What the task asks: Add 36 to each coordinate in the answers and write out every line of the entries below, requests included, from the first line up to and including the line with "pos(739,756)". Omit the pictures.

[Stored entries]
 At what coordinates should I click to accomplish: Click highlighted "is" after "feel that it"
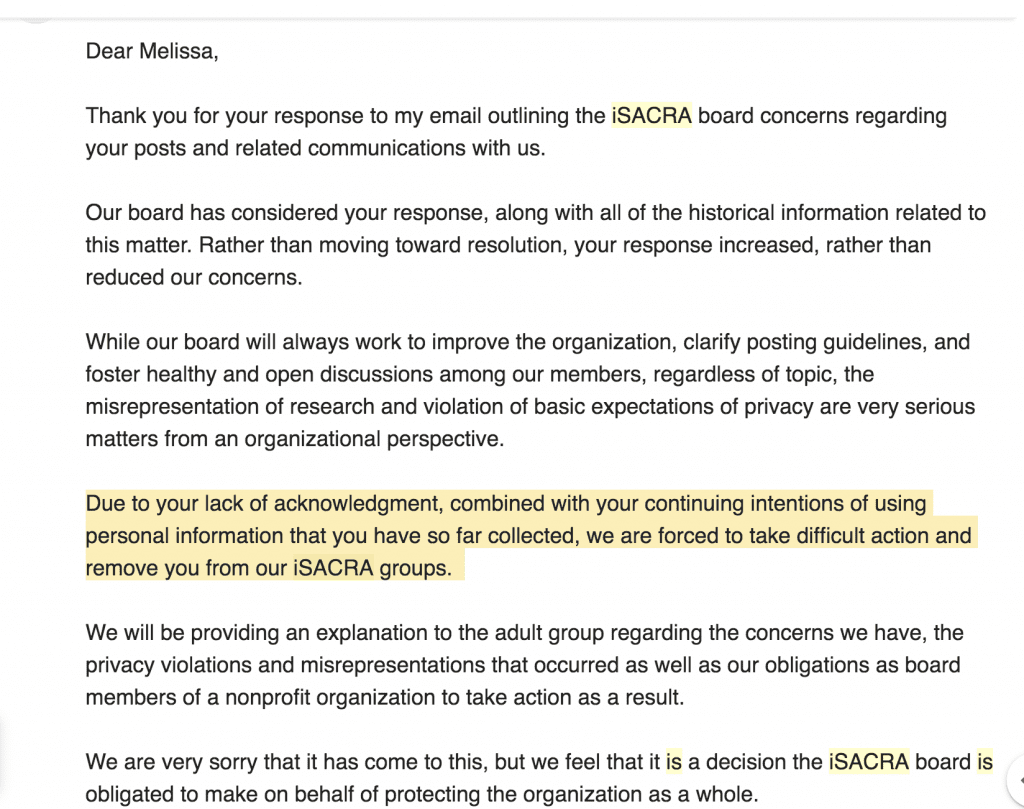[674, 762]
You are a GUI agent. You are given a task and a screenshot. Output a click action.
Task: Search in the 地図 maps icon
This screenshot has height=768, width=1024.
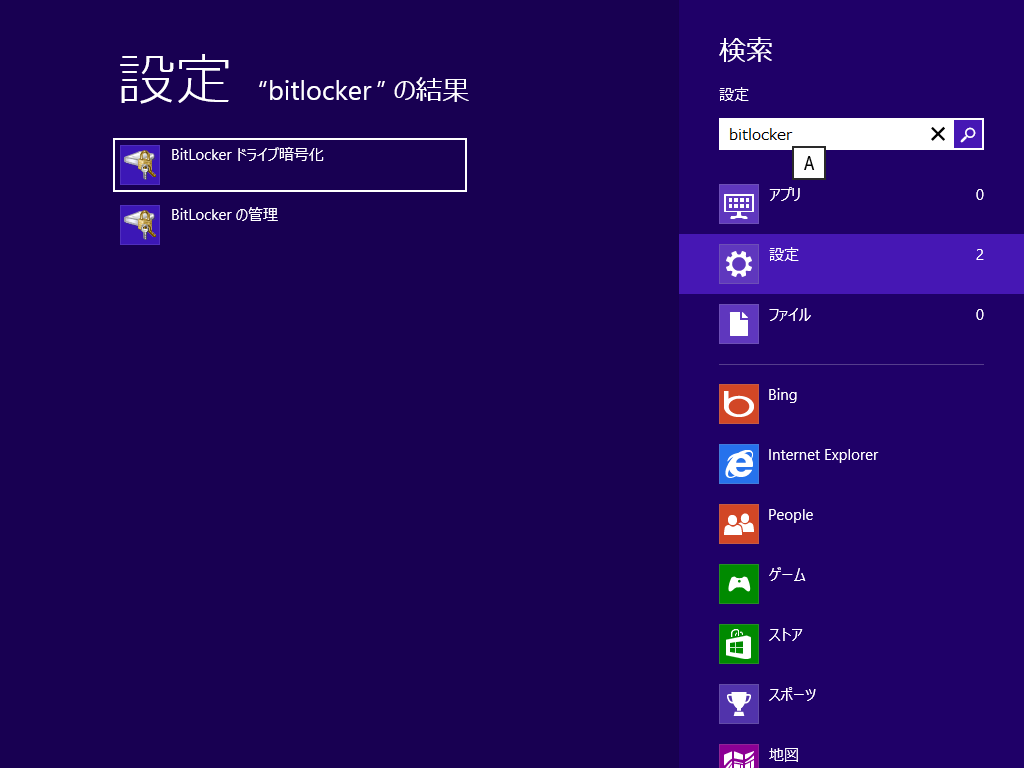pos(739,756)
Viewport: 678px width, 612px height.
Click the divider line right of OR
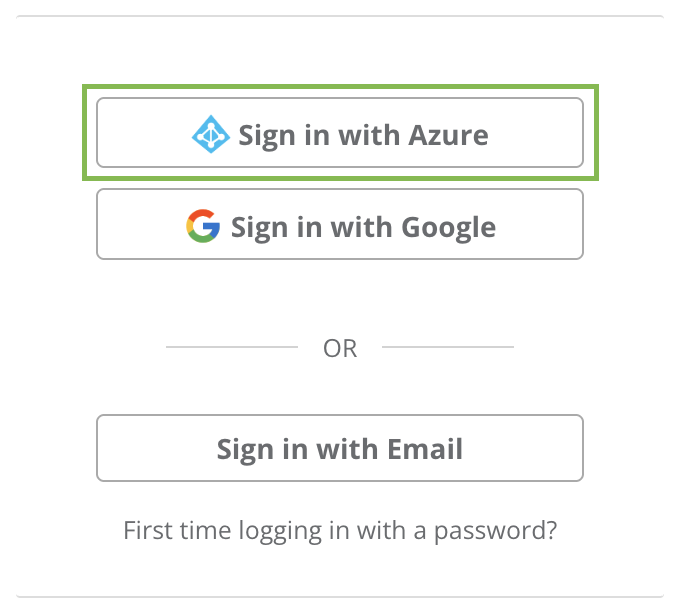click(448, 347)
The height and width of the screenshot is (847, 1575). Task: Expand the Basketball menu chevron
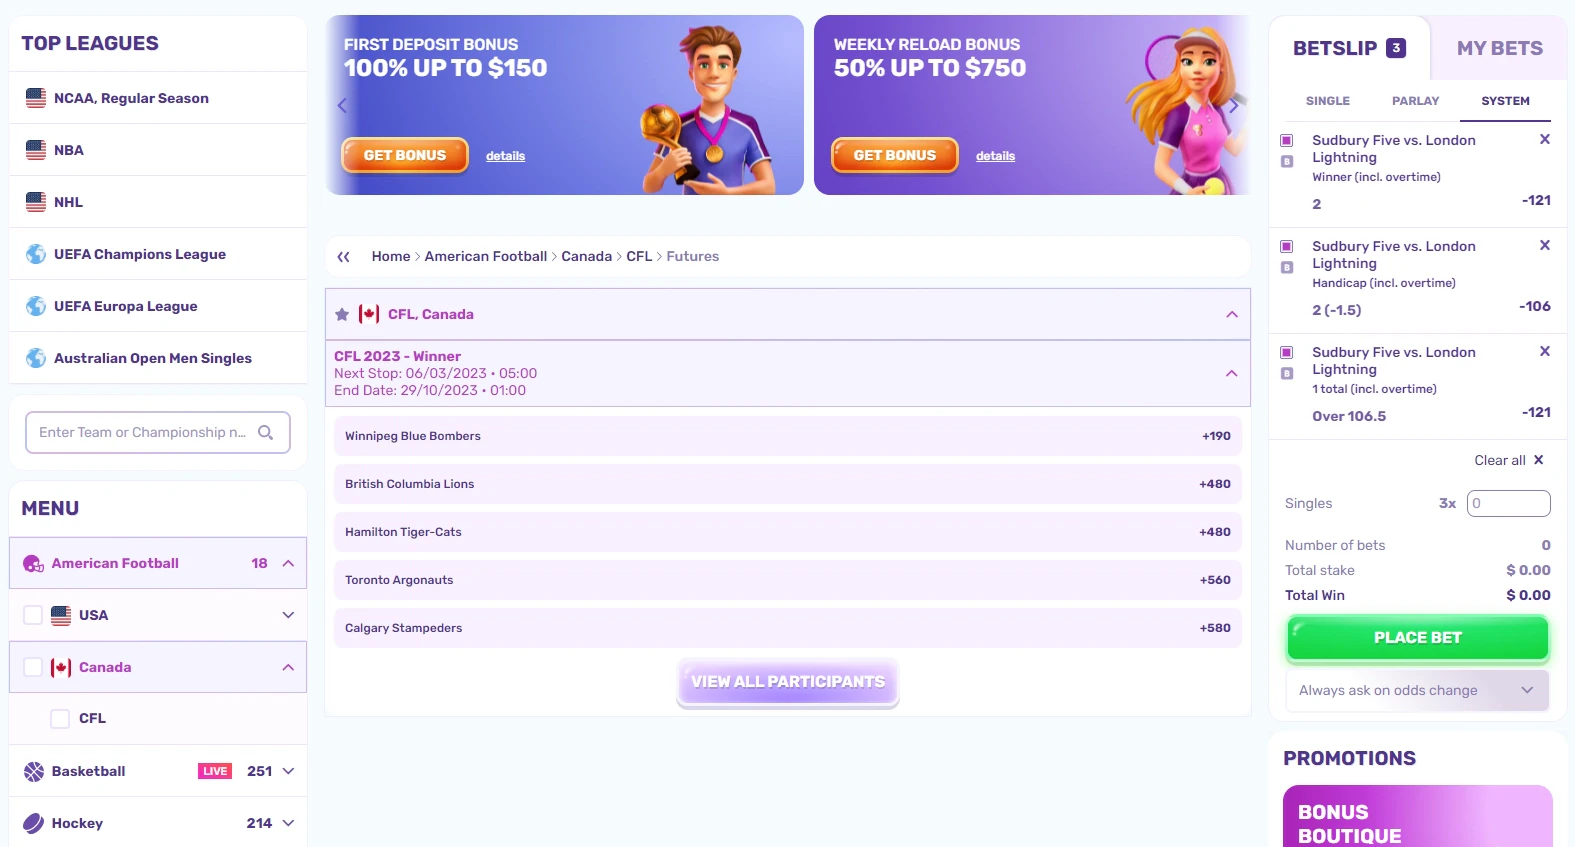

Written solution:
 At what coordinates should I click to accomplish: Click highlighted "is" after "feel that it"
[710, 798]
You are a GUI agent. You are given a task and a screenshot. Output a click action.
Task: Search in the 地図 maps icon
This screenshot has height=768, width=1024.
pos(775,792)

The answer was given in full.